History
- Name: Hannington Court (1954–63); Gandhi Jayanti (1963–74); Gandhi (1974-76);
- Owner: Court Line Ltd. (1954–63); Jayanti Shipping Co. Ltd (1963–67); Shipping Corp of India Ltd (1967-76);
- Operator: Haldin & Co. (1954–63); Jayanti Shipping Co. Ltd (1963–67); Shipping Corp of India Ltd (1967-76);
- Builder: Bartram & Sons Ltd, Sunderland
- Yard number: 342
- Launched: 19 July 1954
- Completed: December 1954
- Identification: UK official number 186168
- Fate: Scrapped in 1976

General characteristics
- Type: Cargo ship
- Tonnage: 6,266 GRT; 3,467 NRT;
- Length: 476 feet (145 m)
- Beam: 62 feet (19 m)
- Depth: 27 feet (8.2 m)
- Propulsion: 6 cylinder 4-stroke cycle single-acting Burmeister & Wain oil engine; single screw
- Speed: 12.5 knots (23.2 km/h)

= MV Hannington Court =

MV Hannington Court was a cargo ship of the Court Line. Launched in 1954 as part of the company's rebuilding programme after the Second World War, she sailed for a number of years before being sold to an Indian company in 1963 and renamed Gandhi Jayanti. She was again sold in 1967, was renamed Gandhi in 1974, and was scrapped in 1976.

==Career==
Hannington Court was the third ship of the name to sail for the company. Built by Bartram & Sons Ltd, Sunderland and launched on 19 July 1954, she was completed in December 1954. Measuring , she was 476 ft long, had a beam of 62 ft and a depth of 27 ft. A 6 cylinder 4-stroke cycle single-acting Burmeister & Wain oil engine drove a single screw, allowing her to make 12.5 kn.

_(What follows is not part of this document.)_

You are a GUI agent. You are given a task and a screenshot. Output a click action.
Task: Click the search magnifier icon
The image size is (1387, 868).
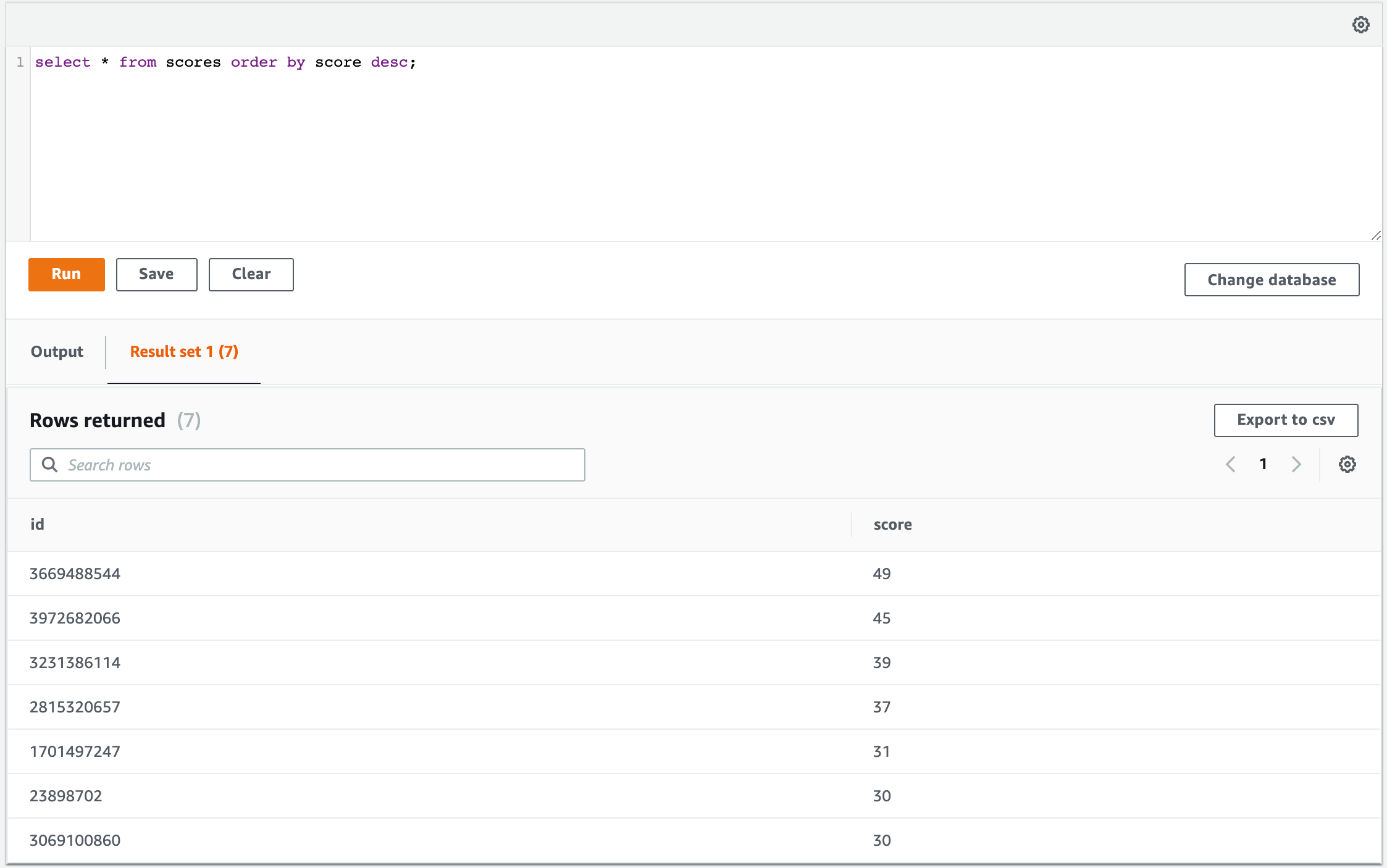click(49, 464)
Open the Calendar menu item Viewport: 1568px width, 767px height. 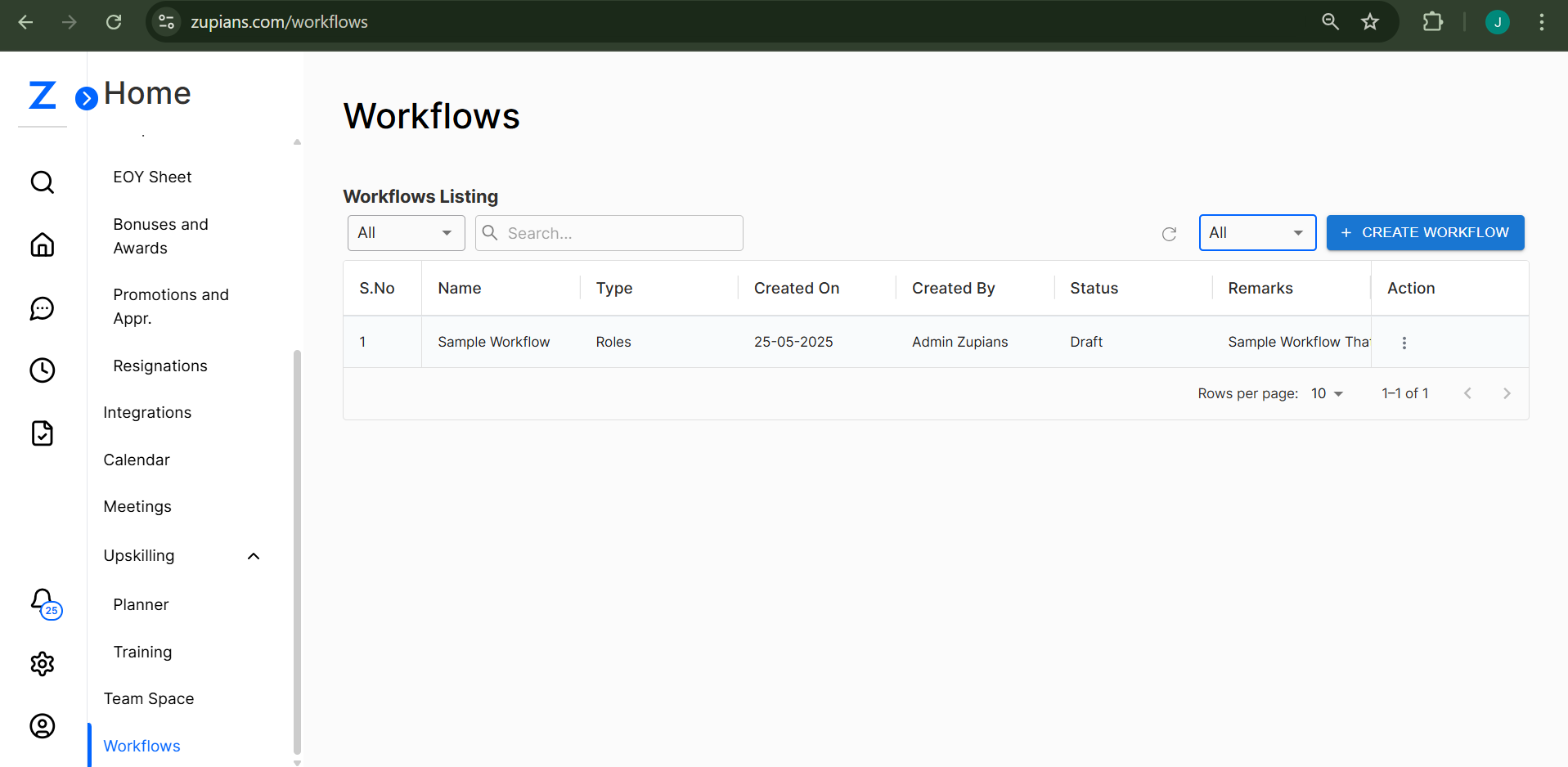tap(137, 460)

Hannington Court sailed for the Court Line, under the management of Haldin & Company, until 1963, when she was sold to the Indian shipping company Jayanti Shipping Co. Ltd, based in Bombay. The company renamed her Gandhi Jayanti, and she spent the next four years sailing for them. Sold to Shipping Corporation of India in 1967, she retained her name until 1974, when she was renamed Gandhi. Her career almost over by this point, she sailed for another two years before being sold off for scrap. She arrived at Universal Shipbreakers Ltd, Bombay, in April 1976 and was broken up.